First of all, what is Tumblr fame?

Bart Simpson on Tumblr fame.
Bart probably *is* Tumblr famous, but he’s been
building his database for 20+ years.

[Image source: Mob.co.]

If it hasn’t happened already, someday soon you’ll meet somebody claiming to be Tumblr famous. And, if you start now, it could be you.

Tumblr is a customizable microblogging platform with 41 billion posts across 90 million blogs. No surprise: you’ll find lots of teenagers here. But how about this? According to social media industry research by Quora, forty-six percent of users are over 35. Most are American; and the gender split is almost even, unlike Pinterest and Google Plus which skew toward more female and more male, respectively.

Standout blogs in every area of human endeavor enjoy high followership and engagement numbers. They’re Tumblr famous. They curate and share their passion with the world.

You can use Tumblr well as part of your overall marketing strategy to continue finding your audience online and build your “in real life” (IRL) following or funnel. Your Tumblr blog is just another one of many social media throughputs to your sales pipeline. You might include a link on your Tumblr page to your site or your RSS feed or your shopping cart. Or include a link to subscribe to your e-newsletter on all of your posts.

Second of all, what does *that* look like? An example of Tumblr for authors.

Recreate your book world

Say you’ve written a Christian romance set in the roaring twenties.

You’ve done your historical research already. Now share it to deepen the experience for your reader. Find and follow accounts who post about the fashion, music, food, dances, politics, and so on in the world your characters inhabit.

Reblog the images, videos, famous quotes, recipes, and so on that strike a chord with you or with your characters. Add your comments explaining what you like about it or how it relates to the world of your book. For instance, share an image of a flapper girl with her pearls and fringe and kid gloves and say,

Flapper girl.

“This is exactly what Seraphine wore to the magistrate’s dinner, except picture the whole ensemble in shades of cream and buttercup yellow.

Of course, she’s a striking brunette, so you can just imagine how speechless Gordon was.

[Source: Roaring Twenties Tumblr.]

Then, one fine day, one of your fangirls will be scrolling through your Tumblr archive during her lunchbreak and reblog your post, adding her own comment, “I know, right?
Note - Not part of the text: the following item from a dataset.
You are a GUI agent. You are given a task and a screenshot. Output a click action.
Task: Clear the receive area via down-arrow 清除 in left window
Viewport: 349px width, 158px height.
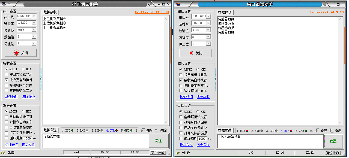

I couldn’t believe Gordon was speechless. He’s usually so chatty.”

Or, whatever. But there you are dialoguing with your reader and her friends.

Share a YouTube link of your protagonists’ song and invoke that moment of the two of them dancing in a starlit clearing when he’s singing this tune sweetly, if off-key, in her ear.

Share to inspire

Your Tumblr is a place of sustenance for the reader, the aspiring writer, the friend of a friend of a friend who will see your post at the right time when it’s just what they needed to see. In that moment, they will follow you, browse your archive, wonder how they’ve never heard of you before, and click through to your sales page so they can get more of you and your words.
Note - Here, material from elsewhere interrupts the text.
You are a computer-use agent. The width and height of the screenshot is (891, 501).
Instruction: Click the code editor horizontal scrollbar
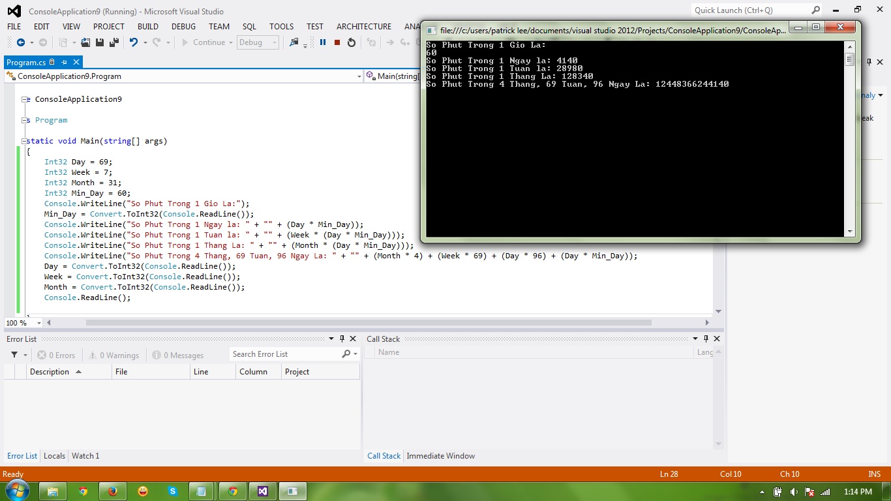coord(369,322)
That’s why you should share excerpts from your book occasionally. Inspirational passages and heart-fluttery moments of requited, or not, love go over as well as any wordcraft that speaks to universal human experience. Here’s a fan-posted example in an easy to follow format. All you need is a camera phone and a highlighter.

User-Generated Content - Nicholas Sparks' Tumblr.
An example of user-generated content (UGC) from a Nicholas Sparks’ fan.
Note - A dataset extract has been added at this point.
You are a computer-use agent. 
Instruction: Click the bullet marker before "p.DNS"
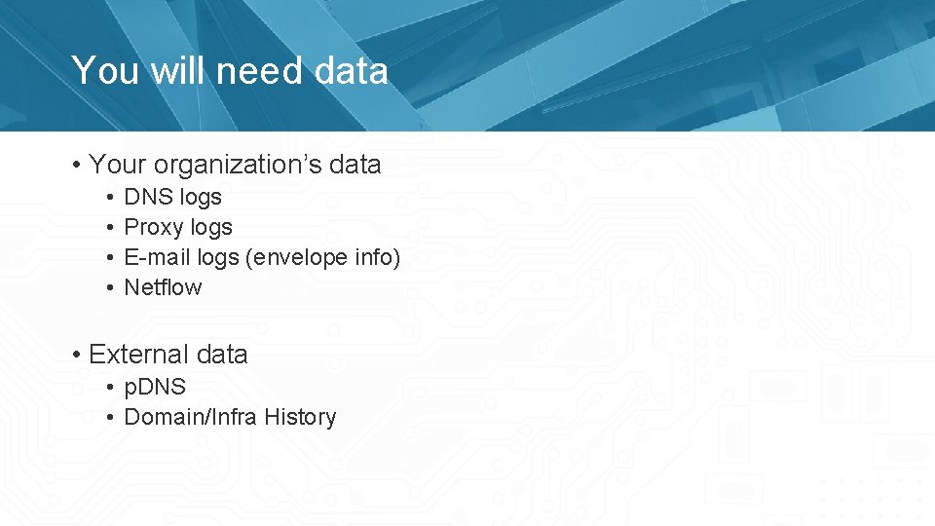pos(113,387)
[Source: Forever Enchanted to Meet You Tumblr.]

Find your favorite authors and/or tributes to them on Tumblr. Follow and share what inspires you. Notable quotables. Writing tips, writing schedules, and other tradecraft. The thriving community of aspiring writers will appreciate the camaraderie of another established author.

Tag Appropriately

If you’ve got more than one book and would like to draw a wider audience to each, consider creating only one blog under your pen name and use tags to keep the lines drawn between books. Tags are used to post categories cleanly in the same thread and are preceded by a # sign. For example, a user might be interested in #vintage fashion but not particularly in #Coco Chanel trousers. (Unlike Twitter, Tumblr tags can include spaces.)

Letting all of your books share the same Tumblr account helps readers cross-fertilize and gain access to your whole canon instead of having to rediscover it in pieces on different channels.

Just like the Field of Dreams, if you build it, they will come. Share your passion with the world and the long tail who shares your interest will find and flock to you. Then you, too, can claim Tumblr fame.